> _Task objective_: Rewrite the data below, substituting "Find an element on the display" for each occurrence of "Locate an element on the screen" and leaving the rest unchanged.

> _Record set_:
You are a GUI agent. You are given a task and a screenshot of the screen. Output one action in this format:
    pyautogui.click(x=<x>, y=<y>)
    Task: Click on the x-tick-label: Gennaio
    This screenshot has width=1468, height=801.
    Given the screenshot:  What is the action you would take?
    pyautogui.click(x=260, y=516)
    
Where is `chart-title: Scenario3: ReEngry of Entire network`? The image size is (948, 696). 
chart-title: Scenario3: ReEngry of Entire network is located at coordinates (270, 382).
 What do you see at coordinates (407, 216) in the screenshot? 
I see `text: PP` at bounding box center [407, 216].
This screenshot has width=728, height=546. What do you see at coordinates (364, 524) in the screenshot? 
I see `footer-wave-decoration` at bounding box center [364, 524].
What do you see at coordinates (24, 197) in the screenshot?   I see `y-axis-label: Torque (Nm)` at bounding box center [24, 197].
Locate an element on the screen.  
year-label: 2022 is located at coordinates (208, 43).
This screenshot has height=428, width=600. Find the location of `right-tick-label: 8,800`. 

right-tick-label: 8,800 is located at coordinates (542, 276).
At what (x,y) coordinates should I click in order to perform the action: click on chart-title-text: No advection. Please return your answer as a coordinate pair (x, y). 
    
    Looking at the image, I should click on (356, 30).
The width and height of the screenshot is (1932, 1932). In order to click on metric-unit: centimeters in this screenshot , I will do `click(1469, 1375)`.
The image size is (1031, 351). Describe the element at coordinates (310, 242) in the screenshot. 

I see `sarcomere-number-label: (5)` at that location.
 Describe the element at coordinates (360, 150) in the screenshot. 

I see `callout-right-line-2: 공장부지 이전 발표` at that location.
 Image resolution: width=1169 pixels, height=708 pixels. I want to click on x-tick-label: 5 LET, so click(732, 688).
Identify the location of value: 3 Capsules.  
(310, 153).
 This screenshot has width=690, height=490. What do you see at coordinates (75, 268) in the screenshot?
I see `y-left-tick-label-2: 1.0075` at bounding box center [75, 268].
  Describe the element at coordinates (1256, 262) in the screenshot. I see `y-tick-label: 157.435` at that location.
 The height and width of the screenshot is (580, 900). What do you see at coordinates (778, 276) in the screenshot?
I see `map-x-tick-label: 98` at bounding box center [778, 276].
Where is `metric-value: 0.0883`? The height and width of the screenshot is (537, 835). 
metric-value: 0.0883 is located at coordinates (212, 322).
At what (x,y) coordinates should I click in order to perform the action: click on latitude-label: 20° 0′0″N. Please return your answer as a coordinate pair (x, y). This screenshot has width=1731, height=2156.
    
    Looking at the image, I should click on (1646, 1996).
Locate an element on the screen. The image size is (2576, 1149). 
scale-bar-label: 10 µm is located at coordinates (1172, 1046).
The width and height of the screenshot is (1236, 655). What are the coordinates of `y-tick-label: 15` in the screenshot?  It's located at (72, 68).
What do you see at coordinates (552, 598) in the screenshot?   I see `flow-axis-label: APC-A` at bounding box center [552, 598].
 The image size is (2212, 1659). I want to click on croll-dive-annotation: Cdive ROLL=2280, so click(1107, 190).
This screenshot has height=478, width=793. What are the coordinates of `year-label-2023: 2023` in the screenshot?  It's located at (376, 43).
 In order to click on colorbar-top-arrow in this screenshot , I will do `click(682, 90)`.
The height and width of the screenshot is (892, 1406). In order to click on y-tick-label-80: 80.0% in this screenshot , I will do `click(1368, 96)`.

> _Result_:
You are a GUI agent. You are given a task and a screenshot of the screen. Output one action in this format:
    pyautogui.click(x=<x>, y=<y>)
    Task: Click on the x-tick-label: Gennaio
    This screenshot has width=1468, height=801.
    Given the screenshot:  What is the action you would take?
    pyautogui.click(x=260, y=516)
    
Where is `chart-title: Scenario3: ReEngry of Entire network`? The image size is (948, 696). 
chart-title: Scenario3: ReEngry of Entire network is located at coordinates (270, 382).
 What do you see at coordinates (407, 216) in the screenshot? 
I see `text: PP` at bounding box center [407, 216].
This screenshot has width=728, height=546. What do you see at coordinates (364, 524) in the screenshot? 
I see `footer-wave-decoration` at bounding box center [364, 524].
What do you see at coordinates (24, 197) in the screenshot?   I see `y-axis-label: Torque (Nm)` at bounding box center [24, 197].
Find an element on the display.  
year-label: 2022 is located at coordinates (208, 43).
This screenshot has height=428, width=600. Find the location of `right-tick-label: 8,800`. 

right-tick-label: 8,800 is located at coordinates (542, 276).
At what (x,y) coordinates should I click in order to perform the action: click on chart-title-text: No advection. Please return your answer as a coordinate pair (x, y). 
    
    Looking at the image, I should click on (356, 30).
The width and height of the screenshot is (1932, 1932). In order to click on metric-unit: centimeters in this screenshot , I will do `click(1469, 1375)`.
The image size is (1031, 351). Describe the element at coordinates (310, 242) in the screenshot. 

I see `sarcomere-number-label: (5)` at that location.
 Describe the element at coordinates (360, 150) in the screenshot. 

I see `callout-right-line-2: 공장부지 이전 발표` at that location.
 Image resolution: width=1169 pixels, height=708 pixels. I want to click on x-tick-label: 5 LET, so click(732, 688).
Identify the location of value: 3 Capsules.  
(310, 153).
 This screenshot has width=690, height=490. What do you see at coordinates (75, 268) in the screenshot?
I see `y-left-tick-label-2: 1.0075` at bounding box center [75, 268].
  Describe the element at coordinates (1256, 262) in the screenshot. I see `y-tick-label: 157.435` at that location.
 The height and width of the screenshot is (580, 900). What do you see at coordinates (778, 276) in the screenshot?
I see `map-x-tick-label: 98` at bounding box center [778, 276].
Where is `metric-value: 0.0883`? The height and width of the screenshot is (537, 835). 
metric-value: 0.0883 is located at coordinates (212, 322).
At what (x,y) coordinates should I click in order to perform the action: click on latitude-label: 20° 0′0″N. Please return your answer as a coordinate pair (x, y). This screenshot has width=1731, height=2156.
    
    Looking at the image, I should click on (1646, 1996).
Find an element on the display. The image size is (2576, 1149). 
scale-bar-label: 10 µm is located at coordinates (1172, 1046).
The width and height of the screenshot is (1236, 655). What are the coordinates of `y-tick-label: 15` in the screenshot?  It's located at (72, 68).
What do you see at coordinates (552, 598) in the screenshot?   I see `flow-axis-label: APC-A` at bounding box center [552, 598].
 The image size is (2212, 1659). I want to click on croll-dive-annotation: Cdive ROLL=2280, so click(1107, 190).
This screenshot has height=478, width=793. What are the coordinates of `year-label-2023: 2023` in the screenshot?  It's located at (376, 43).
 In order to click on colorbar-top-arrow in this screenshot , I will do `click(682, 90)`.
The height and width of the screenshot is (892, 1406). In order to click on y-tick-label-80: 80.0% in this screenshot , I will do `click(1368, 96)`.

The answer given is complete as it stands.